Activity —
In the records below, find the line containing "Click the Mar" and the line containing "You are a computer-use agent. Screen dimensions: 1380x840"; please repeat exactly the lines from one to the other, both included, and nothing more.

------------------------------------------------

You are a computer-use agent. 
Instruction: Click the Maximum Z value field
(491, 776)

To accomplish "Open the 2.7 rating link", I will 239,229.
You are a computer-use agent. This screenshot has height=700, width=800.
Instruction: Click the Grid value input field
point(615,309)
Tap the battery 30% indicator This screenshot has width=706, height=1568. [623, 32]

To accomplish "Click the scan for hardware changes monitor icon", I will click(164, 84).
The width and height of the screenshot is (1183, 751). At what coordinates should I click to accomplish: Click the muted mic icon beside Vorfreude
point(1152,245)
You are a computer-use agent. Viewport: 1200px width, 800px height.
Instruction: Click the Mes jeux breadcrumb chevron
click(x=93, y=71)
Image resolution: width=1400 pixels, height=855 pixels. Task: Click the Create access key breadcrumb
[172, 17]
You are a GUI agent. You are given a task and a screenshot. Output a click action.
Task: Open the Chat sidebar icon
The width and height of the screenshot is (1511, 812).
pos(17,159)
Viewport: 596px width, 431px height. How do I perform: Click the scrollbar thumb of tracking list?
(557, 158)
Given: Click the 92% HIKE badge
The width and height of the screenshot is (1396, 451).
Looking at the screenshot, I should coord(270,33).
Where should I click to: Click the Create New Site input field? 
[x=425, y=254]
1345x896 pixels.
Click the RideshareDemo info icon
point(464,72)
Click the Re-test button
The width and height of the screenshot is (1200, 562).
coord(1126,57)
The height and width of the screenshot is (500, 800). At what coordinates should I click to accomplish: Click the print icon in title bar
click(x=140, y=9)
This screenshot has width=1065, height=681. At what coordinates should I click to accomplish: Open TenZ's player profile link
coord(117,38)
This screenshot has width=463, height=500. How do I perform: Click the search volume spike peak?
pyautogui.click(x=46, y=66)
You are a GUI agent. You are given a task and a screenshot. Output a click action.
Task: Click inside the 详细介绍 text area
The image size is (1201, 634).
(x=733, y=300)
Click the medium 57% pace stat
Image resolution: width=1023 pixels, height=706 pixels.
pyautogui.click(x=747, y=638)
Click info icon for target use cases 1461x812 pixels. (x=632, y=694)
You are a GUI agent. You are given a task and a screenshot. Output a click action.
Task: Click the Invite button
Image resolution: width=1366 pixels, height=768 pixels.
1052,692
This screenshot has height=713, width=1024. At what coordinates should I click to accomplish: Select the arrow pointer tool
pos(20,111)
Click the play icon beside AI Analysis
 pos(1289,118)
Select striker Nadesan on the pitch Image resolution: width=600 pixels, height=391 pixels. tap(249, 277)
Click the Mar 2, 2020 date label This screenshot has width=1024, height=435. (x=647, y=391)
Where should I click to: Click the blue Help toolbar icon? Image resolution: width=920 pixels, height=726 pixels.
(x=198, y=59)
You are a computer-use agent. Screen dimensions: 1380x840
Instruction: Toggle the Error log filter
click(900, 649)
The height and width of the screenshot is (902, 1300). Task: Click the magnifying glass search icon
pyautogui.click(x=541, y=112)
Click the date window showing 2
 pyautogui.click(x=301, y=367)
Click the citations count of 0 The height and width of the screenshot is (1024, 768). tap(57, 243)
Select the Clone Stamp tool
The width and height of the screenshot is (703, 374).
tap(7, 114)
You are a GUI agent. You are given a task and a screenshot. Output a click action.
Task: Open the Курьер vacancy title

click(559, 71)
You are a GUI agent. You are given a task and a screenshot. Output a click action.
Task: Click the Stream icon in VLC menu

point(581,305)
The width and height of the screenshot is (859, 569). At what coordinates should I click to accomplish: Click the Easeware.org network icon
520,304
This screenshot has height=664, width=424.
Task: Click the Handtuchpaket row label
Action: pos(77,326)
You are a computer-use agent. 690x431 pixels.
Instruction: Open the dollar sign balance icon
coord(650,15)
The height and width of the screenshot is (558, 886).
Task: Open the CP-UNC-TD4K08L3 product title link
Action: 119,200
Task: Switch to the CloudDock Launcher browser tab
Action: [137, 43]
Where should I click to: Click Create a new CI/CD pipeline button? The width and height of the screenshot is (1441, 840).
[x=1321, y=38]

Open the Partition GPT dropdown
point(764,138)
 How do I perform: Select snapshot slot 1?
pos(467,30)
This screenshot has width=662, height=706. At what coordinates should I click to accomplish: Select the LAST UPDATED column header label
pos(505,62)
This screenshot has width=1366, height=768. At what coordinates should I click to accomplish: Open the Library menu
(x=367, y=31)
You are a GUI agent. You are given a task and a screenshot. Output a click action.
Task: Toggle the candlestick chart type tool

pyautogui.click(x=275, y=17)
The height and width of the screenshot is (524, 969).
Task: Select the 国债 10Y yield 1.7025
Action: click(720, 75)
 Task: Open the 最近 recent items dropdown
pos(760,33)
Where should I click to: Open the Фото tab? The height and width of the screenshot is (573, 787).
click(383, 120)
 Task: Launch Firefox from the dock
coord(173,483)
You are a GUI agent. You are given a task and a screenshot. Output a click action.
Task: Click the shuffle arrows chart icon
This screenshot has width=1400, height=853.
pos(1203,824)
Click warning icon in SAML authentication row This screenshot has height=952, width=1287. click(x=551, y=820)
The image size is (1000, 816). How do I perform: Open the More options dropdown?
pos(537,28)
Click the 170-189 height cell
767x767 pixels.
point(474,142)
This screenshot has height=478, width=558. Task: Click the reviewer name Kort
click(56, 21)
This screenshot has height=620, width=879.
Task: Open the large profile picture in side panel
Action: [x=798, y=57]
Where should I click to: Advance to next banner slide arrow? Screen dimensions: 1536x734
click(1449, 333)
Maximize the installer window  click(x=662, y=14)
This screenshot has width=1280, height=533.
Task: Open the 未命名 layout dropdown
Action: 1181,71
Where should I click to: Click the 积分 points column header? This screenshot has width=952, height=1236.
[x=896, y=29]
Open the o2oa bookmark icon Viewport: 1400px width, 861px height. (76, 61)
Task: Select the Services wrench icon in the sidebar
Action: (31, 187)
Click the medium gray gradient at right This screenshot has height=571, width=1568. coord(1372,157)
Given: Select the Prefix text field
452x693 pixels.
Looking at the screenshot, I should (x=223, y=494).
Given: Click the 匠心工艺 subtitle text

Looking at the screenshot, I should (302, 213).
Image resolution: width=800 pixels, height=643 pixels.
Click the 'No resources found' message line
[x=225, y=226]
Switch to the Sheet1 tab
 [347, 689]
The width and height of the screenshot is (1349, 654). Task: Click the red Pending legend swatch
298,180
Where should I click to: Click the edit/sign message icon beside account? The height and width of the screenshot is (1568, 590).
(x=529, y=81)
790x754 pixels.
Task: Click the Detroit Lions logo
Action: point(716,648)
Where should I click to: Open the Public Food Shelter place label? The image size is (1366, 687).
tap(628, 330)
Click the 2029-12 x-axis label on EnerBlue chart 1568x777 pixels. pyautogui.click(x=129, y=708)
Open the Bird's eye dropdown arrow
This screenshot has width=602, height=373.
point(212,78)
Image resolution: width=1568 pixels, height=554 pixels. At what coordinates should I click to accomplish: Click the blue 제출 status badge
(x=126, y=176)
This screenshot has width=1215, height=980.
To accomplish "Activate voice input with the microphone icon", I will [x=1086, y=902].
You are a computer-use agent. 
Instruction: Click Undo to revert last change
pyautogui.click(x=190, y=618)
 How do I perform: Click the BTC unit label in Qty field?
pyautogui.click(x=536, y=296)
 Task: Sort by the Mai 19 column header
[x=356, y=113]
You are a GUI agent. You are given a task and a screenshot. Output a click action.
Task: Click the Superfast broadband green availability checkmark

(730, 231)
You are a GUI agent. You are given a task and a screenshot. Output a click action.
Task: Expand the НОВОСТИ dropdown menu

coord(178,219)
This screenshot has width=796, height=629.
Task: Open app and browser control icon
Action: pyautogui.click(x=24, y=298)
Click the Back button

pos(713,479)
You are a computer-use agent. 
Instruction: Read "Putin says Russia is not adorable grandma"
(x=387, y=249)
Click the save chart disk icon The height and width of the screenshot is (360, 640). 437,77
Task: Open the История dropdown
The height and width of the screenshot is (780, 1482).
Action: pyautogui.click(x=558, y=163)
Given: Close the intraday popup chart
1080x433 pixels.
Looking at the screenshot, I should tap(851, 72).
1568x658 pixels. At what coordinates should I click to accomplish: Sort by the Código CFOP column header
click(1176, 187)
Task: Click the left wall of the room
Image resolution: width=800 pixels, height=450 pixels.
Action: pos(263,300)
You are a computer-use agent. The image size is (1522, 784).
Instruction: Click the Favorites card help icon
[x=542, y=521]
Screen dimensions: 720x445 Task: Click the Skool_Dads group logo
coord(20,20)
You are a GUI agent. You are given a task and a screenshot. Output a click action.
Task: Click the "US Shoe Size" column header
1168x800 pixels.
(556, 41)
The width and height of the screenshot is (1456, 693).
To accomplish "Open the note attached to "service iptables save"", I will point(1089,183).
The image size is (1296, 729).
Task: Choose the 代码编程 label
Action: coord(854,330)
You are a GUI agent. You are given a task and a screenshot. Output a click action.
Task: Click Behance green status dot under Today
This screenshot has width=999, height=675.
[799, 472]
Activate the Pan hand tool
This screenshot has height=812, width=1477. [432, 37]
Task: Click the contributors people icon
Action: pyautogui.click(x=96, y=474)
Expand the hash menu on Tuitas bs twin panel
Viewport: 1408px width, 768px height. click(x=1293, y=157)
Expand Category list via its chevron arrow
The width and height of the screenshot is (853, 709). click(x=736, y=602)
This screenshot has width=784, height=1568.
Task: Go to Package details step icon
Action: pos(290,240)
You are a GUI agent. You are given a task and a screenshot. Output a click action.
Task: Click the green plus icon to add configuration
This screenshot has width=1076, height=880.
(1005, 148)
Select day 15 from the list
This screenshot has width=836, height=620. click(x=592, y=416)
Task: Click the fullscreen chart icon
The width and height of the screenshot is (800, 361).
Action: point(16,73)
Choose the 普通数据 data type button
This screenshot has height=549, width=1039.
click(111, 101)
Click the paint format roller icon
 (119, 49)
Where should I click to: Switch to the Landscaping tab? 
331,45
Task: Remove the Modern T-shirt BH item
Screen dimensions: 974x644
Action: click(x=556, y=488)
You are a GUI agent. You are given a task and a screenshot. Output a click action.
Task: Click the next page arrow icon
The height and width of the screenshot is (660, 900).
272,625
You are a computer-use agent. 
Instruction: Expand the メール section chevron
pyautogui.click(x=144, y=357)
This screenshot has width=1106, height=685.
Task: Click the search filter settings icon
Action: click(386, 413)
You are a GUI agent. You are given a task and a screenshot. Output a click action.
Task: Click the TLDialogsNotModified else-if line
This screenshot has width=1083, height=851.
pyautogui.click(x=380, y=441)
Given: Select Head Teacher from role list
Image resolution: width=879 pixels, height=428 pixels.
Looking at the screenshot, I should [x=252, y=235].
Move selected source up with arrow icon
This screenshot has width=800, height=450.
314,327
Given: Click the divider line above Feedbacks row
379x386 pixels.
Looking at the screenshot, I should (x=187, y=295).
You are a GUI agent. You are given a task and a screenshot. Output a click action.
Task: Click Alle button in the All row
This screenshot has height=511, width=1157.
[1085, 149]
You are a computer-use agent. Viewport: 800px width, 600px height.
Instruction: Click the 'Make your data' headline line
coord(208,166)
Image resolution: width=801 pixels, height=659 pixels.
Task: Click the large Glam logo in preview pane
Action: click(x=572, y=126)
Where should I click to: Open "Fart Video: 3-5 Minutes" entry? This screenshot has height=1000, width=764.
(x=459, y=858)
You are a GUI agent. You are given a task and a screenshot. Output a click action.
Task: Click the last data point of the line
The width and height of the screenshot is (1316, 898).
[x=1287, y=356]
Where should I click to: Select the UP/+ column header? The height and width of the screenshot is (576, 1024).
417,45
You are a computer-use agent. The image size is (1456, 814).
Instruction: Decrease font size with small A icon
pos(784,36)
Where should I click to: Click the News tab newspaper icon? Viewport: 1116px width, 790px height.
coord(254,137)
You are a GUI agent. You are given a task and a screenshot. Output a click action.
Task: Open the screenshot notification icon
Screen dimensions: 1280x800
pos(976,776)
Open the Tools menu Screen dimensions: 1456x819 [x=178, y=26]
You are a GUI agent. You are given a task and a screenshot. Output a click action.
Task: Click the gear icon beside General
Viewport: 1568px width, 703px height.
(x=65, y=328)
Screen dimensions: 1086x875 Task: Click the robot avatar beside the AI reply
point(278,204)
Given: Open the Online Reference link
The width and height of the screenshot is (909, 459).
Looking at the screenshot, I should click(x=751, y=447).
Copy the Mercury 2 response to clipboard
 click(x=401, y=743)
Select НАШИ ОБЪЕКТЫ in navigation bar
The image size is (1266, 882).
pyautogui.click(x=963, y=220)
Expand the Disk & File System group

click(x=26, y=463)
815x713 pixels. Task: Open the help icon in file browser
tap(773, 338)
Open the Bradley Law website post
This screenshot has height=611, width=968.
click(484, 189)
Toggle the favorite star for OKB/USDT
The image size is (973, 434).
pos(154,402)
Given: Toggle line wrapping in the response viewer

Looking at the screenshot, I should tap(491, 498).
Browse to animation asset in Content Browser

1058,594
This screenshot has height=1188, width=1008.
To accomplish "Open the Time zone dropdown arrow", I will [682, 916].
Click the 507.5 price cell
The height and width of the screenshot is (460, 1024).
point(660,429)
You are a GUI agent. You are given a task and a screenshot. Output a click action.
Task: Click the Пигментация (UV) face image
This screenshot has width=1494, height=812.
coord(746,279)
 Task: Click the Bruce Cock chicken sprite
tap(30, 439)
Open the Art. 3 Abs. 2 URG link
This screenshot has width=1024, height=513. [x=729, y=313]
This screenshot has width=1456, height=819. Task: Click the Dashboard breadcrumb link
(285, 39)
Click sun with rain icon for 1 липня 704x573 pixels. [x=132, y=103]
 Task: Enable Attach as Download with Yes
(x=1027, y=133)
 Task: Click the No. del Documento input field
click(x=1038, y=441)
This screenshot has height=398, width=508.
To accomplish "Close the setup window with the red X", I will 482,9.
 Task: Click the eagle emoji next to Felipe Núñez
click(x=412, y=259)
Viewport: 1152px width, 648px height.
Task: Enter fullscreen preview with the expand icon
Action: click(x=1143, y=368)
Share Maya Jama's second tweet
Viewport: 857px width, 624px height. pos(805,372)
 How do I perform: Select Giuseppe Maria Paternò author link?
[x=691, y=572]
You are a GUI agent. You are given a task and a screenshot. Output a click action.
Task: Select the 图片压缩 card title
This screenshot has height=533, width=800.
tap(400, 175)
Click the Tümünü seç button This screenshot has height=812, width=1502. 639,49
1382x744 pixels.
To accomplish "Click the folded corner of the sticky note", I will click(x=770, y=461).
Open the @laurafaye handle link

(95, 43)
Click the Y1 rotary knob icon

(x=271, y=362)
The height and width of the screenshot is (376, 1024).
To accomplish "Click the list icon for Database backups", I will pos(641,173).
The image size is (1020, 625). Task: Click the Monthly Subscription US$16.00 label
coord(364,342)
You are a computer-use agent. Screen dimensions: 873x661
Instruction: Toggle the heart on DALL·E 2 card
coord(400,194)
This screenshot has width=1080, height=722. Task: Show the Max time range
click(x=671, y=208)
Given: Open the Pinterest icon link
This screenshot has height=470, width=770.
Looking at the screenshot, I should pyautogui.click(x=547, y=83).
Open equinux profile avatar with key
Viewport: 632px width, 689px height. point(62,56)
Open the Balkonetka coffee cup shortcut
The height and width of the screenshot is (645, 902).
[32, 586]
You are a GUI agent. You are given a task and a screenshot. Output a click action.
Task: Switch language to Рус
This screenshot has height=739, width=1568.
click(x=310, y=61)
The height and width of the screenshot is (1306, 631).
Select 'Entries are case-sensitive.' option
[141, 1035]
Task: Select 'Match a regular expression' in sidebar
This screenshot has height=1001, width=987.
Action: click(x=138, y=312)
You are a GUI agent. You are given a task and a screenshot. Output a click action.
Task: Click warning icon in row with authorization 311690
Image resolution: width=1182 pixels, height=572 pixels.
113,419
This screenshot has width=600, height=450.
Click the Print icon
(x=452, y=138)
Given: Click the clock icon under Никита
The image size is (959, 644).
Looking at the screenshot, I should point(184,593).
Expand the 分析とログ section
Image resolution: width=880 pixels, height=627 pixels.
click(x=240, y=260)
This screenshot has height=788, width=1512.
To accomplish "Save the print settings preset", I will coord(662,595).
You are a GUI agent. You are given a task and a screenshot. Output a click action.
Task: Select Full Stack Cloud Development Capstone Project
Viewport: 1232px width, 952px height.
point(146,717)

------------------------------------------------

Task solution —
Click the Mar 2, 2020 date label This screenshot has width=1024, height=435. (x=647, y=391)
Where should I click to: Click the blue Help toolbar icon? Image resolution: width=920 pixels, height=726 pixels.
(x=198, y=59)
You are a computer-use agent. Screen dimensions: 1380x840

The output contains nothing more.